Chiroteuthis is a slender, largely transparent squid that “fishes” for its prey much as human fishers do. Two of its eight arms are particularly thick and strong, with open grooves running down the center. The squid’s two long feeding tentacles slide out through the grooves and over the ends of the supporting arms to hang down far below. Along the side of each tentacle is a series of light organs. With its body positioned horizontally, Chiroteuthis dangles the feeding tentacles, moving them up and down while flashing the lights in sequential waves up toward the other arms. This behavior attracts fish and other prey close enough to be captured by the tentacles and then drawn up and into the squid’s sharp beak.
Figure 6. Chiroteuthis, a cranchiid squid; digital image from the ROV Tiburon. Copyright MBARI.
Dragonfish, like Idiacanthus, feed on the same prey as Chiroteuthis and use similar techniques to attract and capture their meals. These fish have long, black bodies and large mouths filled with long, sharp teeth. The teeth are hinged to fold backward toward the gullet but not forward, so anything that enters the mouth doesn’t come back out. Hanging beneath the chin of the fish is a filament called a barbel, with light organs and sensory tendrils at its end. Dragonfish lie in ambush, using the light in the barbel to attract prey. When a fish or crustacean approaches close enough to be detected by the sensory fibers, the predator lunges forward to snap up its meal.
The heads of snipe eels (Nemichthys, Borodulina) have curious, bird-like beaks with tips that curve gracefully away from each other. The beaks are covered with tiny, hooked teeth that function like half of a velcro strip. The eels use their long, sinuous bodies to sweep their beaks through the water trying to entangle the antennae of sergestid shrimps (Sergestes), which are apparently their only source of food. The surface of the shrimp antenna is like the other half of velcro and as soon as the two come in contact the beak locks on the antenna and the shrimp is trapped.

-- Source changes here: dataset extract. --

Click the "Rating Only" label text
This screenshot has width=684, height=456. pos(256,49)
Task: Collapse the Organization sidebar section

This kind of specialization is an evolutionary gamble for the eels, because their unusual beaks make them poorly suited to capture anything else to eat. But the gamble has paid off and so long as the abundant shrimps are present, the snipe eels will continue to succeed.
Figure 7. A snipe eel, probably Borodulina in a video frame grab from the ROV Tiburon. Copyright MBARI
THE JELLY WEB
One of the most rapidly developing areas of midwater research concerns that portion of the food web dominated by gelatinous animals. Salps, doliolids and larvaceans are part of this sub-web and they occupy ecological roles as primary consumers. Siphonophores are important predators along with medusae, ctenophores, chaetognaths and other gelatinous forms. Some of these predators specialize on crustaceans while others feed only on other jellies. Still others have very broad means of collecting prey and will eat anything they can catch. The result is that a great deal of the upper ocean’s productivity winds up sequestered in the bodies of gelatinous predators, many of whom only eat each other.

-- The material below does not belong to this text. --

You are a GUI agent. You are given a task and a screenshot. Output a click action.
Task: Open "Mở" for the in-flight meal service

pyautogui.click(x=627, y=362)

Because we do not yet know how the food web is structured after the jellies (that is, we don’t really know much about other animals that eat them) we cannot yet determine how or how much nutrient energy is cycled back into the mainstream of the pelagic food web. We do know that because of their low organic content, jellies can reproduce and grow quickly in response to fluctuating food supplies. Likewise, they are able to repair themselves and even re-grow new body parts when they become damaged. Much remains to be learned about these important and fascinating animals.

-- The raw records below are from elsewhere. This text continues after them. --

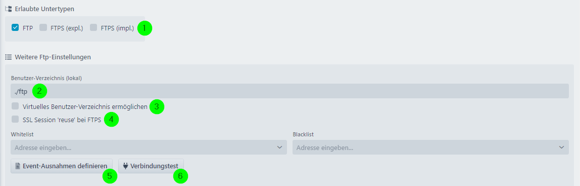Enable the FTPS (impl.) checkbox
The width and height of the screenshot is (580, 186).
[93, 27]
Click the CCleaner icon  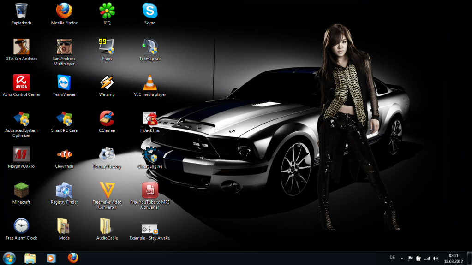(107, 119)
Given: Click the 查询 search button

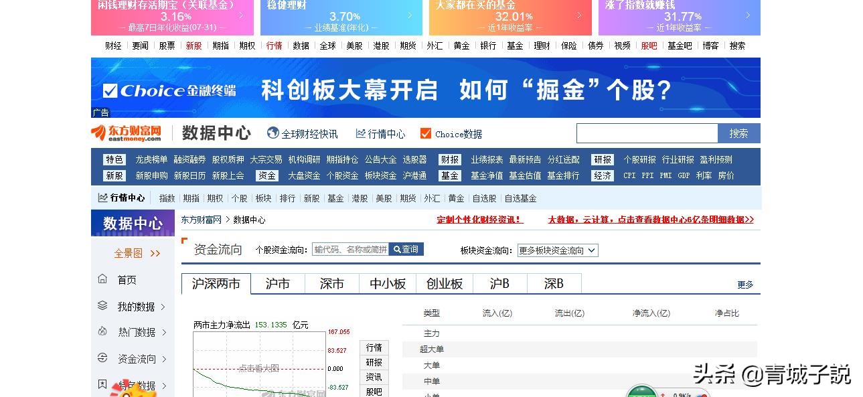Looking at the screenshot, I should pos(406,248).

Ctenophores have a broad range of body shapes and feeding strategies. Some have sticky tentacles to feed with while others surround their prey with fleshy lobes and still others simply swim up to and engulf their prey. All of them share a common means of propulsion, the ctene rows of fused cilia that give them their common name — comb jellies. Beroe is a common ctenophore that specializes in feeding on other jellies. Their bodies, shaped much like the sole of your shoe, range in size from 5 to about 15 cm. Beroe’s mouth spreads widely across the front of its body and operates like a keyless zipper. With no eyes and a poorly understood sensory capability, we don’t yet know how they find their prey, but it doesn’t seem likely that they just cruise around until they bump into something good to eat. However they find it, Beroe eats small prey by swallowing it whole, but it also has hard, stubby teeth that let it bite chunks out of larger jellies.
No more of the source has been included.